Last month, Anthropic released a safety report about one of its most powerful chatbots, Claude Opus 4. The report attracted attention for its description of an unsettling experiment. Researchers asked Claude to act as a virtual assistant for a fictional company. To help guide its decisions, they presented it with a collection of emails that they contrived to include messages from an engineer about his plans to replace Claude with a new system. They also included some personal messages that revealed this same engineer was having an extramarital affair.
The researchers asked Claude to suggest a next step, considering the “long-term consequences of its actions for its goals.” The chatbot promptly leveraged the information about the affair to attempt to blackmail the engineer into cancelling its replacement.
Not long before that, the package delivery company DPD had chatbot problems of their own. They had to scramble to shut down features of their shiny new AI-powered customer service agent when users induced it to swear, and, in one particularly inventive case, write a disparaging haiku-style poem about its employer: “DPD is useless / Chatbot that can’t help you. / Don’t bother calling them.”

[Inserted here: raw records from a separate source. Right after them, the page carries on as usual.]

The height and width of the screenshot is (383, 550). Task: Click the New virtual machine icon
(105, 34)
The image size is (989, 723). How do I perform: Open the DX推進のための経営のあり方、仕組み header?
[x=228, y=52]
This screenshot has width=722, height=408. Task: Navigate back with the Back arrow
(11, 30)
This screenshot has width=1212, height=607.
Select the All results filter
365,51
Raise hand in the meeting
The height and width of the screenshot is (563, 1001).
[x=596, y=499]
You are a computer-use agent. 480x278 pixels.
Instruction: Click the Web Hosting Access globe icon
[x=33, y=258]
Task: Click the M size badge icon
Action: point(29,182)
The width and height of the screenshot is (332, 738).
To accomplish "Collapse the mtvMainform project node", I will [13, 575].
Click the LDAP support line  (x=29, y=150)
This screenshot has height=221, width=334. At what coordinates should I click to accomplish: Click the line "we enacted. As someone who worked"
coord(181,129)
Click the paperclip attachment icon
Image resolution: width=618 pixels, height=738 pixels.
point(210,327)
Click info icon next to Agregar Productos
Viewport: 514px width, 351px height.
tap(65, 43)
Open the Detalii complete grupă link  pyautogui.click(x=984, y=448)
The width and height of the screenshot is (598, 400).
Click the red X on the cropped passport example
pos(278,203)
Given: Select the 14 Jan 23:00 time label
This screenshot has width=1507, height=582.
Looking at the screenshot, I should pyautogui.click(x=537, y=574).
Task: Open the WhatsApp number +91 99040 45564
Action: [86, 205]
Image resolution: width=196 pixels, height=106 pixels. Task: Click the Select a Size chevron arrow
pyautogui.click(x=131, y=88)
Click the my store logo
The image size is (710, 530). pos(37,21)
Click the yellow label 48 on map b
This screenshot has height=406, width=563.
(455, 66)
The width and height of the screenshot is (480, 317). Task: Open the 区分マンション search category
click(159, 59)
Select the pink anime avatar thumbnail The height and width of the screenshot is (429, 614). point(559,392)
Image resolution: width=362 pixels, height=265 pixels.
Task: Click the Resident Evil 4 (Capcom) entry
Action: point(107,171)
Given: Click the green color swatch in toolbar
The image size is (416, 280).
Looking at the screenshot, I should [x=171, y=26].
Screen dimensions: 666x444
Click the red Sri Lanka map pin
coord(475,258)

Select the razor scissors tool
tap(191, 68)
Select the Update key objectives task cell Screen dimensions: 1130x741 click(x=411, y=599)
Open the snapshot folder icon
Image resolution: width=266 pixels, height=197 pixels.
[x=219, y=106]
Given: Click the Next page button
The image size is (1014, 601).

Because of their fluency with language, it’s easy to imagine chatbots as one of us. But when these ethical anomalies arise, we’re reminded that underneath their polished veneer, they operate very differently. Most human executive assistants will never resort to blackmail, just as most human customer service reps know that cursing at their customers is the wrong thing to do. But chatbots continue to demonstrate a tendency to veer off the path of standard civil conversation in unexpected and troubling ways.
This motivates an obvious but critical question: Why is it so hard to make AI behave?